According to Bloomberg on the 14th (local time), Mark Mason, Chief Financial Officer (CFO) of Citigroup, announced that a one-time cost of $400 million (about 510 billion KRW) related to layoffs will be reflected in the second quarter earnings this year.
He attended the Morgan Stanley conference held in New York that day and stated that the layoffs of 1,600 employees are expected to be completed by this month, with the investment banking (IB) and trading divisions being mainly affected by this round of layoffs.
He also mentioned that due to market contraction caused by uncertainties such as the U.S. debt ceiling negotiations, earnings are expected to decrease by about 20% so far (based on the second quarter of this year). In particular, the IB division, which has been hit hard by the high-intensity tightening that began last year, saw its earnings plunge by 25% during this period.
As Wall Street faces the worst recession ever due to high interest rates and liquidity shortages, firms heavily reliant on IB division earnings, such as Morgan Stanley and Goldman Sachs, are conducting high-intensity restructuring by cutting thousands of employees in response to deteriorating performance.
Goldman Sachs, the largest IB in the U.S., has been conducting additional workforce adjustments involving about 250 employees since last month. This follows the largest layoff in its history of 3,200 employees in January, marking another round of layoffs just four months later. As a result of this layoff, Goldman Sachs’ global workforce is expected to shrink to 45,000 employees.

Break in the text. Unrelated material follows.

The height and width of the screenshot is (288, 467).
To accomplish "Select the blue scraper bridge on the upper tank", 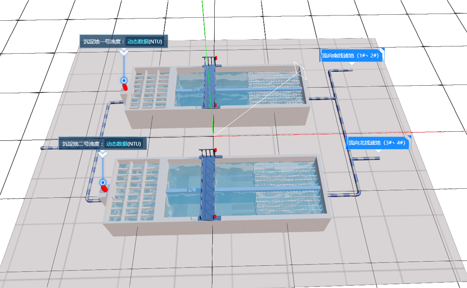I will coord(209,87).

Goldman Sachs, a representative of Wall Street, has embarked on high-intensity tightening due to a significant deterioration in earnings in its core corporate finance division amid recession concerns. Goldman Sachs did not benefit from the positive effects of high interest rates and deposit outflows from regional banks, resulting in a net profit of $3.23 billion in the first quarter of this year, down 18% from the same period last year. In particular, net profit in the corporate finance division plunged 26% compared to the same period last year.
Morgan Stanley also conducted a second round of layoffs last month, cutting 3,000 global employees (about 5% of the total workforce) just five months after laying off 1,600 to 1,800 employees (about 2% of the total workforce) in December last year. The layoffs are expected to be completed by the end of this month.
Meanwhile, the U.S. central bank, the Federal Reserve (Fed), held the federal funds rate steady at 5-5.25% as expected on the same day. This marks the first pause in rate hikes by the Fed, which had raised rates 10 consecutive times from March last year through May this year.
However, the Fed raised its year-end rate forecast to 5.6%, confirming that the tightening cycle is not yet over. This is significantly higher than the 5.1% year-end rate forecast on the March dot plot.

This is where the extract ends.